Abstract

Aspergillus fumigatus, a prevalent saprophytic fungus in the atmosphere, is known to rapidly induce severe invasive aspergillosis (IA) upon inhalation of its conidia by humans or animals. The mortality rate associated with IA exceeds 50%. The misuse of antifungal agents has contributed to the emergence of numerous highly pathogenic drug-resistant strains of A. fumigatus. Our study found that the combination of domiphen and itraconazole had sound synergistic antimicrobial effects against wild-type and itraconazole-resistant A. fumigatus in vivo and in vitro through MIC, FIC, plate inoculation, growth curve experiments, and Galleria mellonella infection model.
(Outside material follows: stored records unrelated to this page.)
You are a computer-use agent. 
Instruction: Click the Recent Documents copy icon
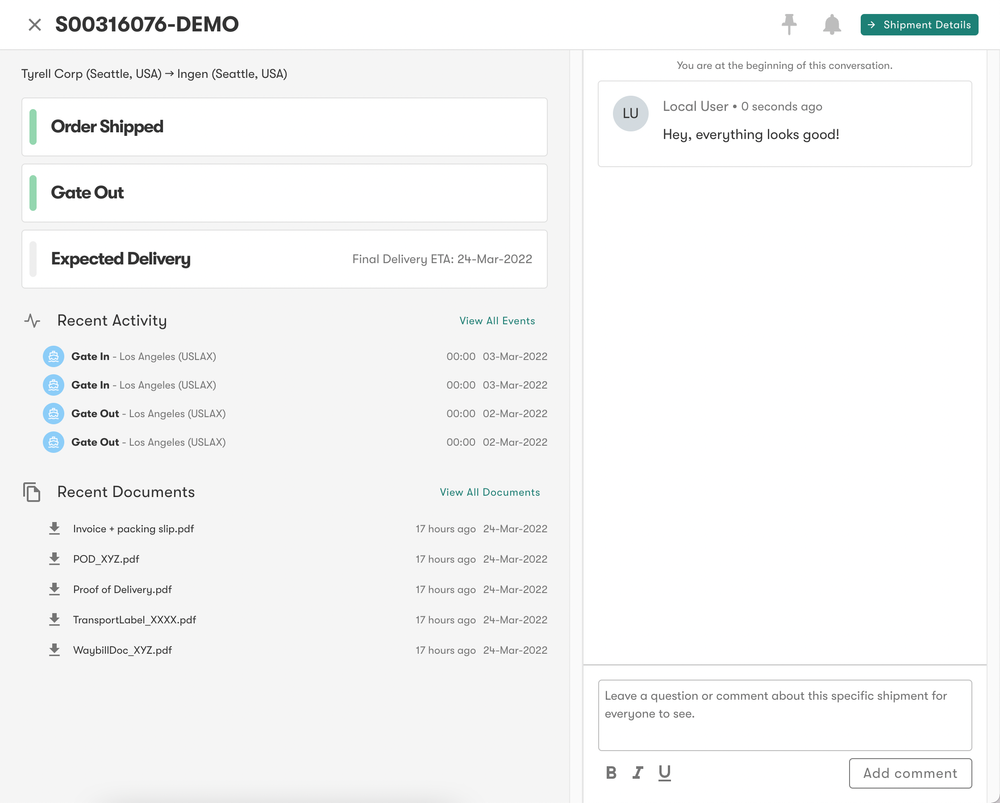[30, 491]
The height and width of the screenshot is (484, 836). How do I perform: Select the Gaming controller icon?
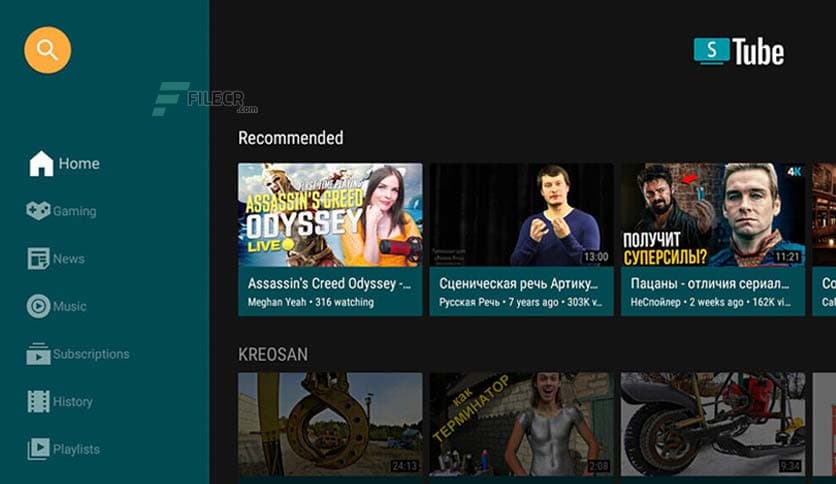[38, 211]
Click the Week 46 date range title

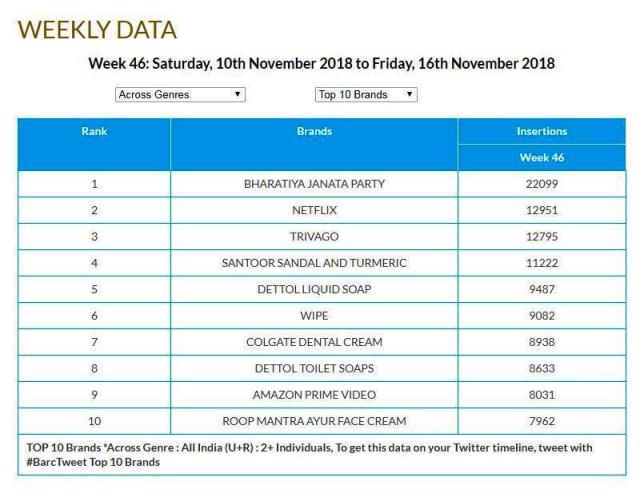(321, 63)
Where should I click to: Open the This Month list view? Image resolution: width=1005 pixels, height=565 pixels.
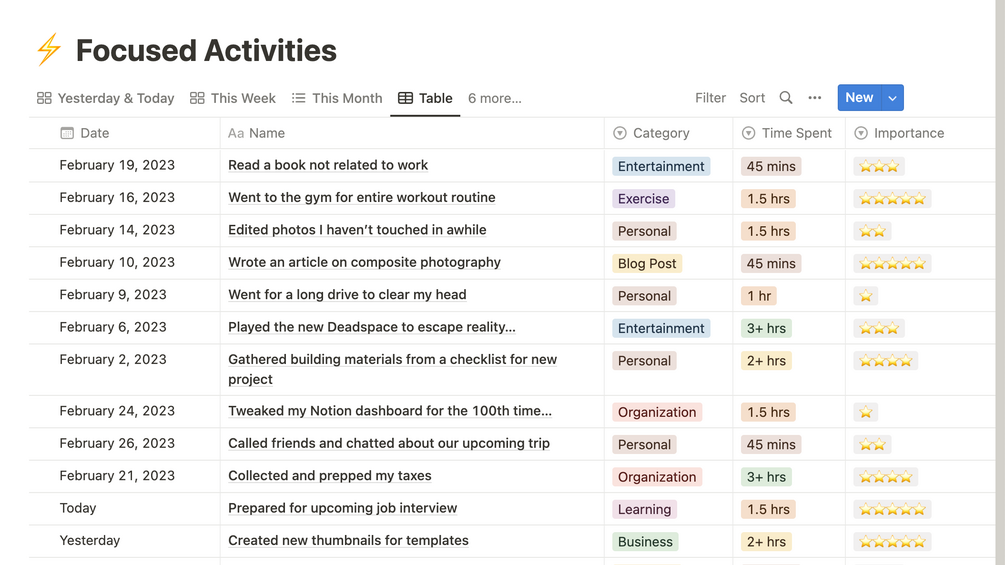pyautogui.click(x=337, y=98)
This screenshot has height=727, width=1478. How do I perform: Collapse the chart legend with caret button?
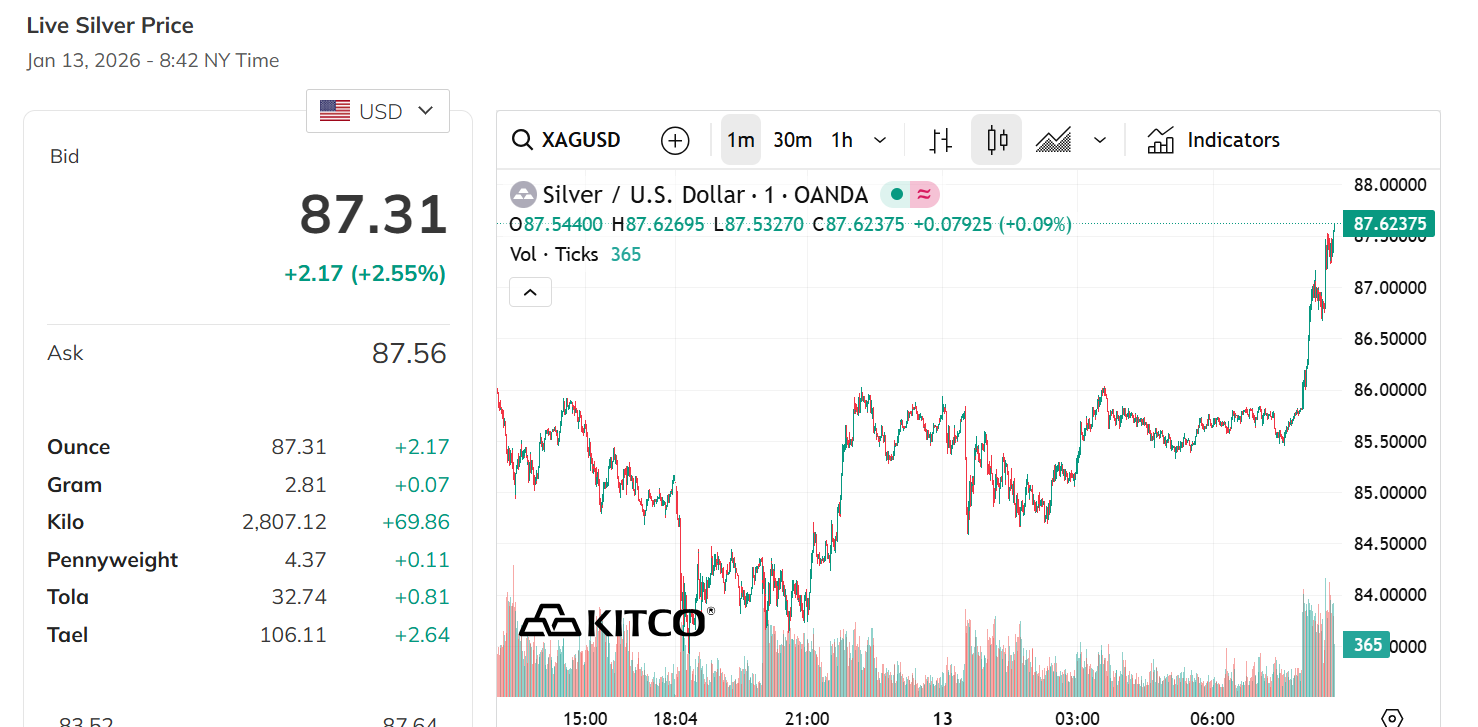coord(530,292)
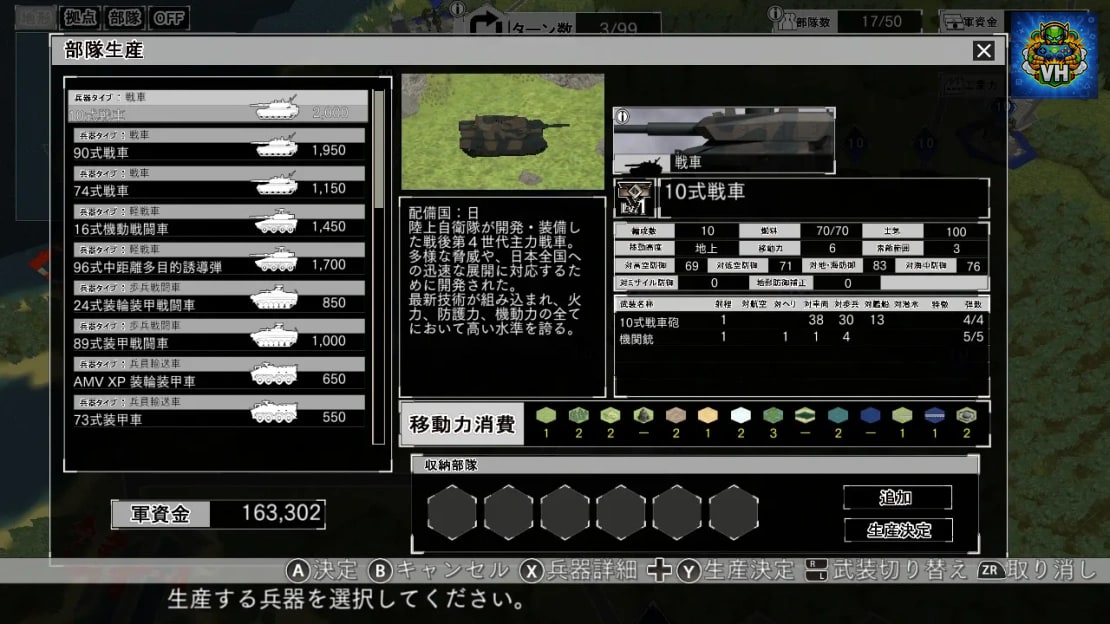This screenshot has width=1110, height=624.
Task: Click the 追加 add button
Action: [897, 497]
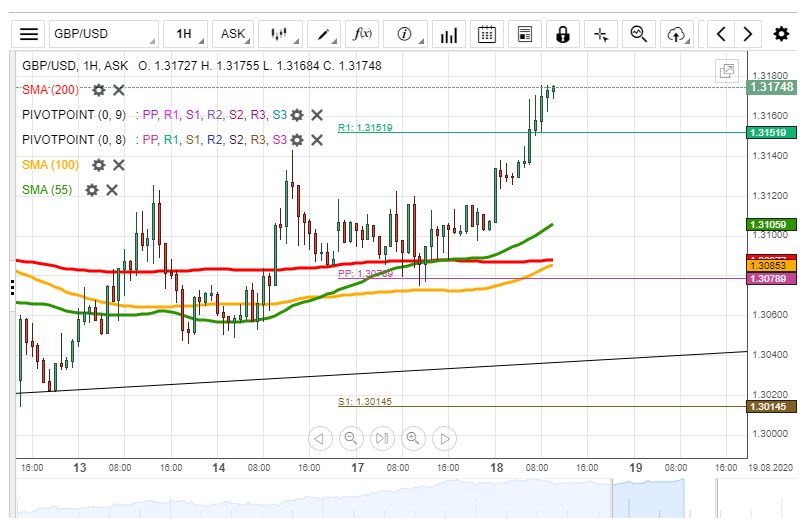Click the SMA (55) indicator label

tap(47, 190)
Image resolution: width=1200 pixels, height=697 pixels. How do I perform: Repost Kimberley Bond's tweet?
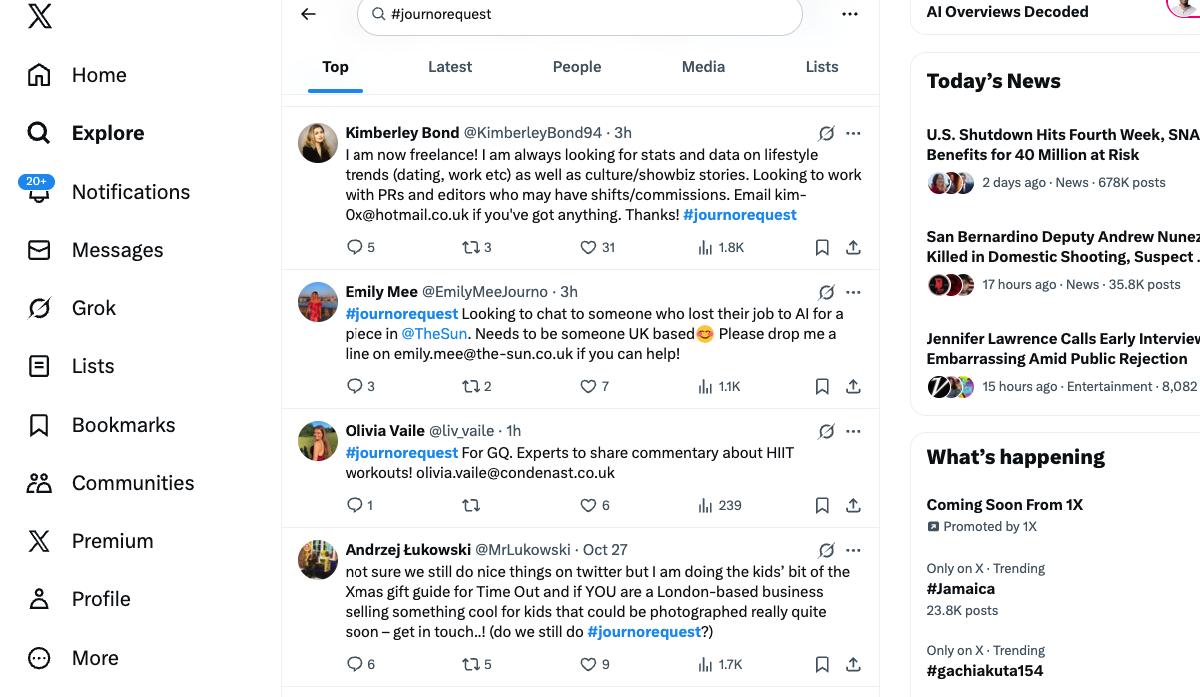[x=470, y=246]
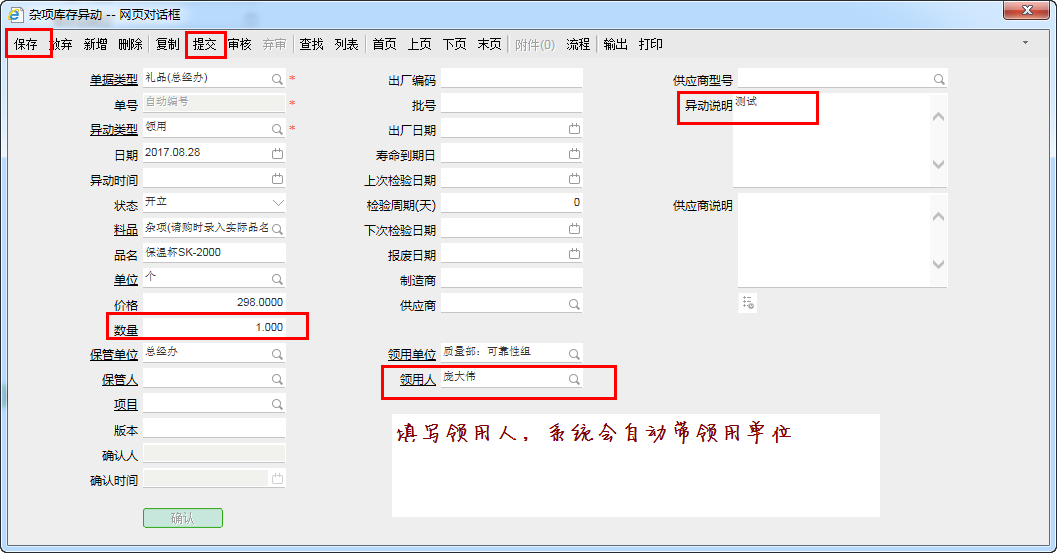This screenshot has width=1057, height=553.
Task: Click the 数量 input field
Action: pyautogui.click(x=213, y=327)
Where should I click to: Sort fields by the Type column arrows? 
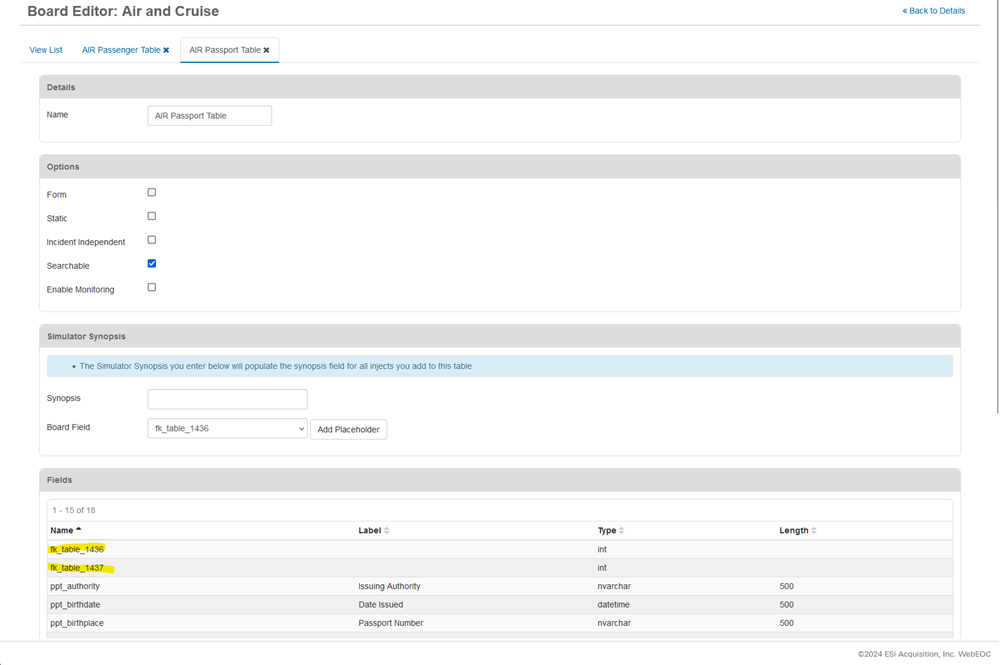pyautogui.click(x=621, y=530)

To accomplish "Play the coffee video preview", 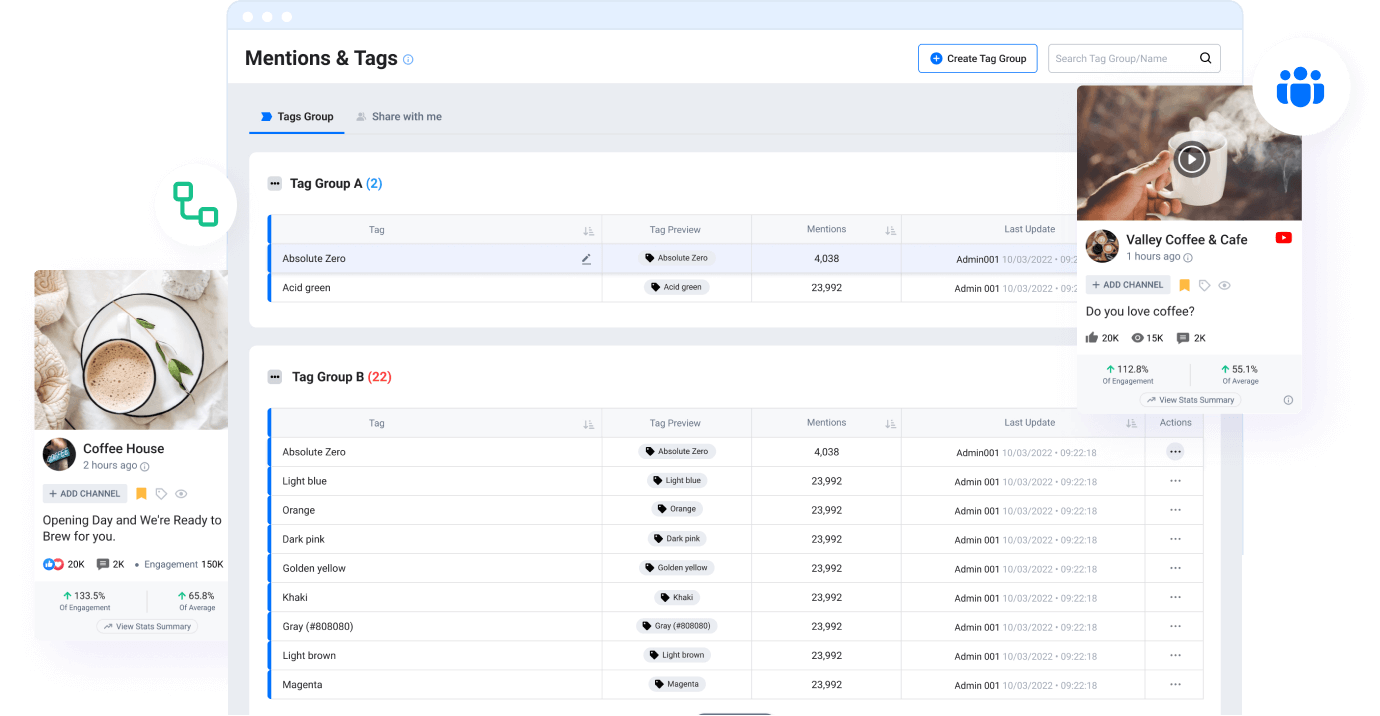I will click(x=1190, y=159).
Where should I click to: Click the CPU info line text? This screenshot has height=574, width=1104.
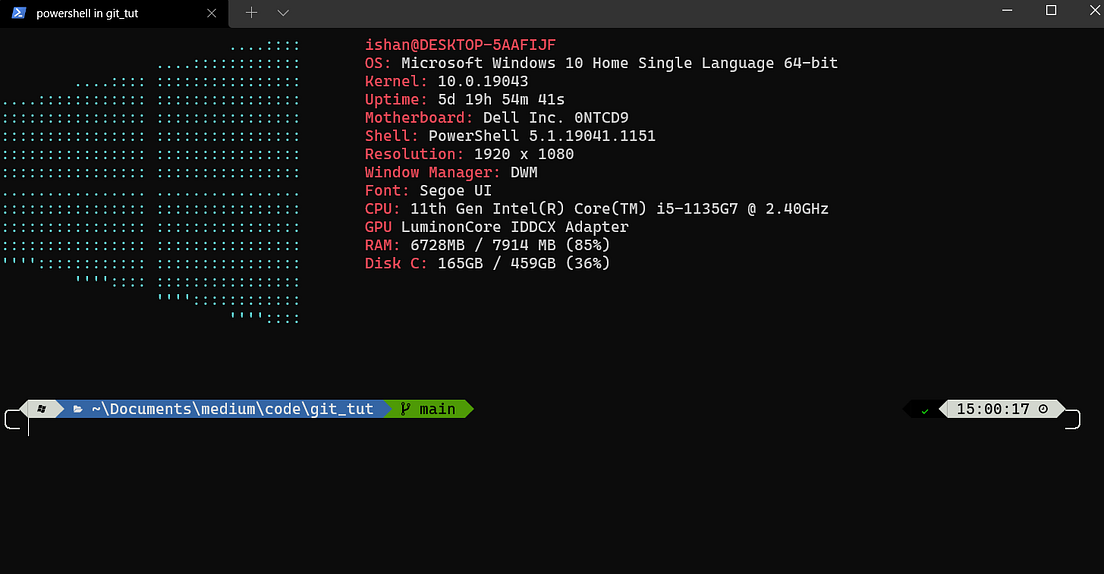pos(596,209)
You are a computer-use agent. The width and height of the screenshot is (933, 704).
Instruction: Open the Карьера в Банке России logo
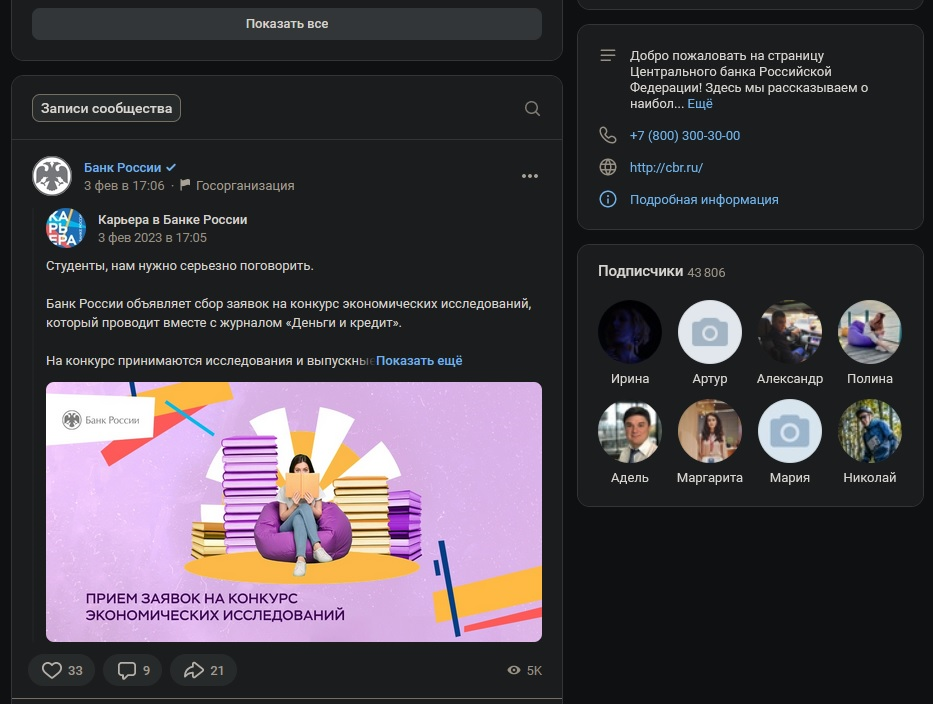pos(66,228)
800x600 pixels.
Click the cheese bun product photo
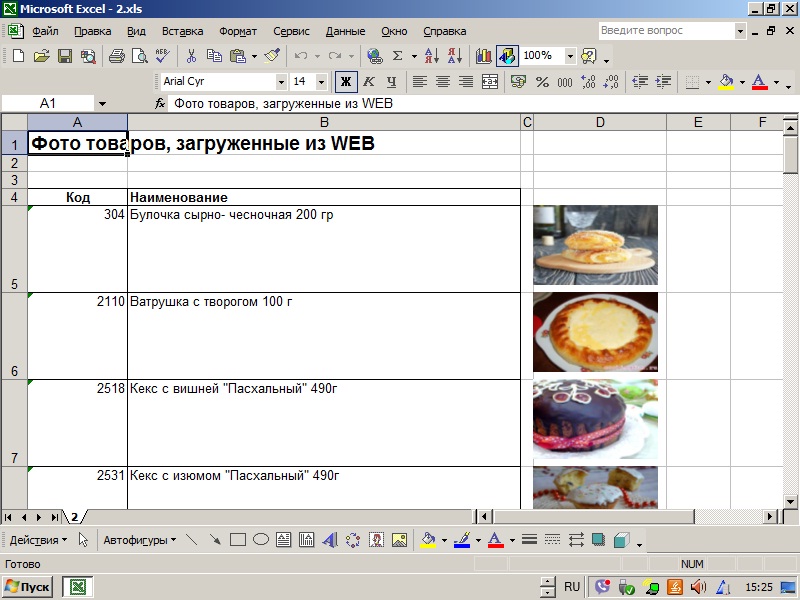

Drug cytotoxicity and pharmacological tests for acute toxicity assays demonstrated that both itraconazole and domiphen showed minimal cytotoxicity and good biocompatibility. The transcriptome sequencing experiment demonstrated that domiphen exerted a suppressive effect on the expression of various genes, including those involved in drug efflux, redox regulation, and cellular membrane and cell wall remodeling. The present investigation explores the synergistic antimicrobial mechanisms of domiphen and itraconazole, encompassing three key aspects: (i) domiphen inhibited the efflux of itraconazole by reducing the expression of drug efflux-related genes, (ii) the combination has good ability to disrupt the cell membrane and cell wall, (iii) the combination also can remove biofilm more effectively. In summary, the utilization of domiphen as a synergist of itraconazole exhibited disruptive effects on the biofilm, cell wall, and cell membrane of A. fumigatus. This subsequently led to a modified distribution of itraconazole within the fungal organism, ultimately resulting in enhanced antifungal efficacy. The results of this study may provide a new therapeutic strategy for the treatment of IA caused by drug-resistant A. fumigatus.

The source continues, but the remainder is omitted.